Despite the fact that this is the shortest ramp up to the regular season that any of the players have experienced in their careers, Mitchell said that this has been the best training camp he’s been a part of with regard to how focused and ready the team is.
It’s not like it’s just about getting past the first round either. Gobert said that he agrees with Mitchell and understands the frustration, noting that the Jazz have to be willing to have even higher expectations for themselves than they have in the past.
“We know that we’re going to have a window that’s going to be this year and in the next few years, and we have to take advantage of that window,” Gobert said on Thursday. “And I really feel like we’re going to have a chance to win it out if we keep going in the right direction and keep improving.”
Mike Conley is no stranger to the frustrations of being knocked down repeatedly in the playoffs. After failing to make it to the postseason his first three years in the league, Conley and the Memphis Grizzlies finally made it in 2011, only to be knocked out in the second round by the Oklahoma City Thunder in seven games.
The next year the Grizzlies were disappointed again after a grueling seven-game series with the Clippers in the first round.
But the Grizzlies finally made it to the Western Conference Finals in 2013 and Conley was able to feel what it’s like to be just a step away from the Finals. With that kind of experience, he’s able to impart some wisdom on his younger Jazz teammates.
“At this point in their career is about just staying resilient,” he said. “You’ve got to take all the losses early on, you’ve got to take them and learn from them. Keep them as lessons. I think the way we ended last season, with the last few seconds of the game, it came down to that Game 7, that kind of stuff sticks with you. I think it makes you better. I think it made Donovan, Rudy, myself, everybody on this team, have a more heightened sense of urgency going into the season.”

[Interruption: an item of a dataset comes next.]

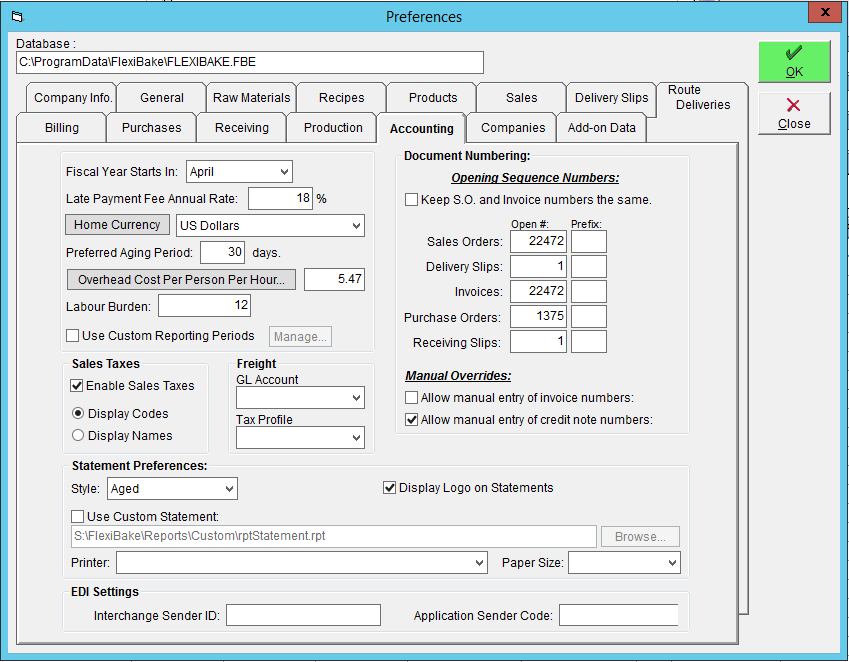Click the green OK checkmark button
The height and width of the screenshot is (662, 849).
794,62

That sense of urgency has Mitchell already thinking about how the Jazz need to deal with any sort of disappointments and obstacles that the season might throw at them.
They might get off to a slow start, they might take some hard losses, players might end up moving in and out of the lineup because of COVID-19, there might be challenges ahead that they haven’t even anticipated. Mitchell’s message to the Jazz is that how they respond will define them.
“It’s how we approach it, how we manage it,” he said. “Do we have a slow start and then we sulk? I’m not saying we will, but you’ve got to prepare for all things because we may be ready to go, we may look good during January and then three of us may get (coronavirus). God forbid, but then that’s kind of a detour from your path. How do we make adjustments, how do we find ways to continue to push through?”
The Jazz are going to have to defy the odds and be committed top to bottom to the message that Mitchell is preaching if they want a shot at a title. It’s going to take resilience and maturity and some luck too, but the Jazz definitely have a window to become more than a first-round playoff team and Mitchell’s right, how they respond to what lies ahead could be the deciding factor.